She offers a telling analogy. “Once the Berlin Wall fell, Communism was finished. Once this wall of black cloth is removed, the Islamic Republic and its discredited political ideology will be gone.”
That’s easier said than done. From Havana to Tehran (and Caracas to Pyongyang), tyrannies have been able to survive decades of isolation and self-inflicted catastrophe with an adroit mix of ideology, corruption, an exit option for the discontented, and ferocious repression of those demanding change.
It also helps that both regimes have prominent apologists abroad — the people who think Cuba’s health care makes up for 60 years of tyranny, or that Iran’s sham elections are an adequate substitute for genuine democracy — along with the much greater number of people who are simply indifferent to what they do.
But tyrannies also have a fatal vulnerability in the face of moral conscience.
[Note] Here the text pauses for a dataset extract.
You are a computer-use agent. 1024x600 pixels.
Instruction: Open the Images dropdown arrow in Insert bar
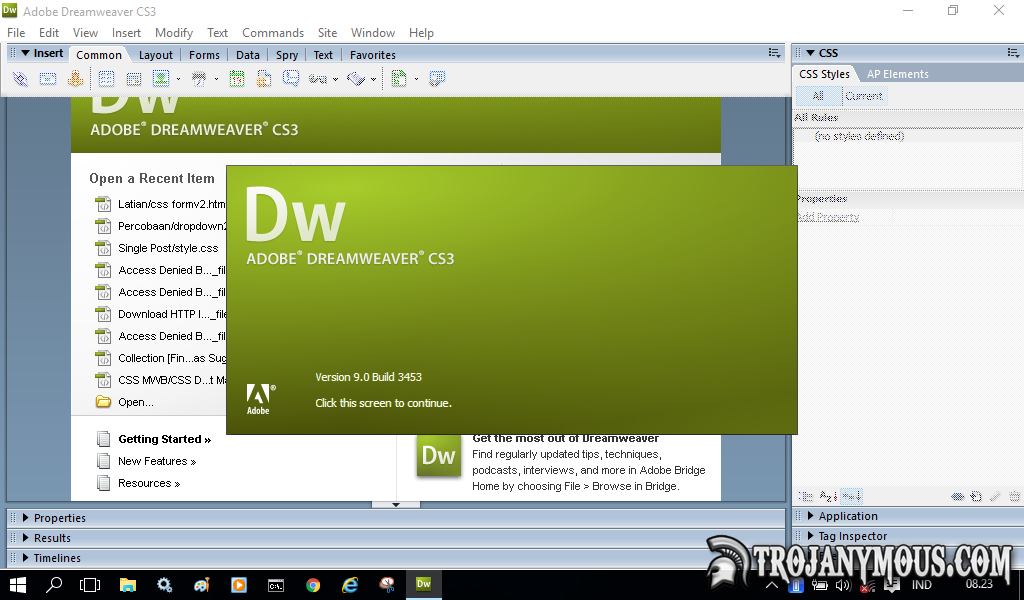178,79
It’s what gives dissidents their unique, if fragile, power. “I have no fear of being imprisoned,” Ali told his sister in a stunningly powerful video he recorded shortly before his arrest. “The moment I’m arrested, speak out. … Be strong and do your work. You are doing the right thing.”
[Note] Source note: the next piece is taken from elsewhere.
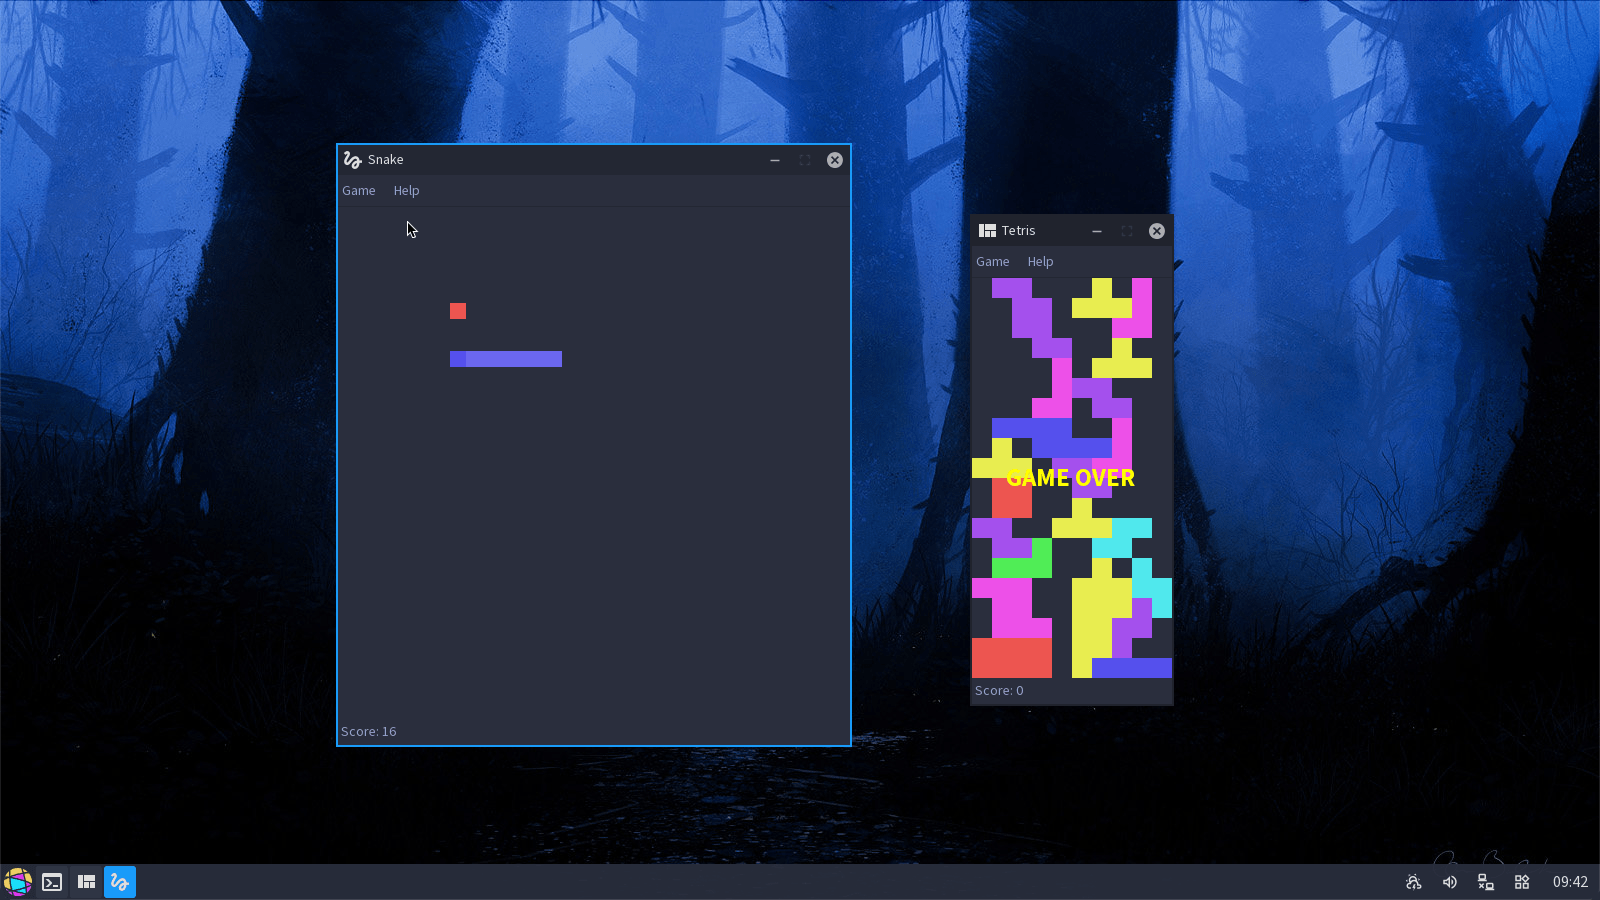1600x900 pixels.
Task: Open the Game menu in Snake
Action: 359,191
Those are words that Ferrer would instantly recognize as coming from a kindred spirit. Andrei Sakharov, Liu Xiaobo, and Nelson Mandela would have recognized them, too. The struggle for freedom is a single struggle. The plight of a dissident in a Cuban dungeon matters not only to Cubans. The fight for women’s rights in Iran matters to anyone who cares for human rights.
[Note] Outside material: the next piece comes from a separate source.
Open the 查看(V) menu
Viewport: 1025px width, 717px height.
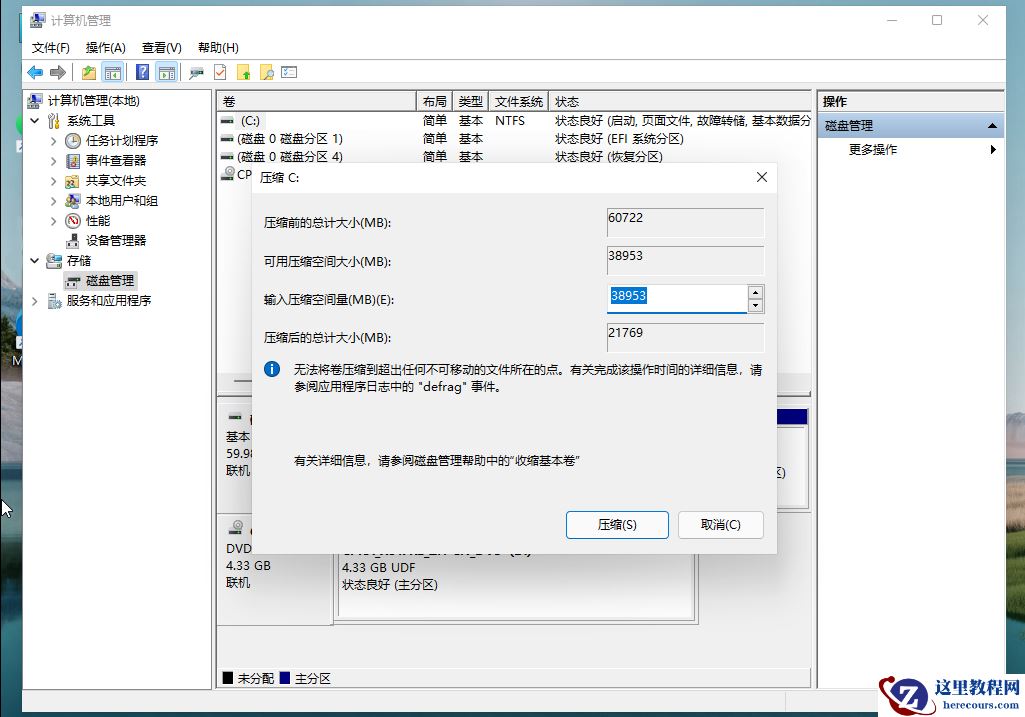(x=162, y=47)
As for the U.S., championing dissidents once played a unifying role in a bipartisan foreign policy. Donald Trump’s reluctant but correct decision this week to sign a bill to support Hong Kong’s protesters suggests the tradition isn’t dead. Dissidents deserve that support not just because of who they are, or what they have suffered, or the cause they embody. It’s also because they are, potentially, our most potent weapon in undermining our enemies.
Their cause isn’t, and must never be, lost. On this long weekend, thank Ferrer, the Alinejads, and everyone else lighting lanterns of liberty in the world’s dark corners.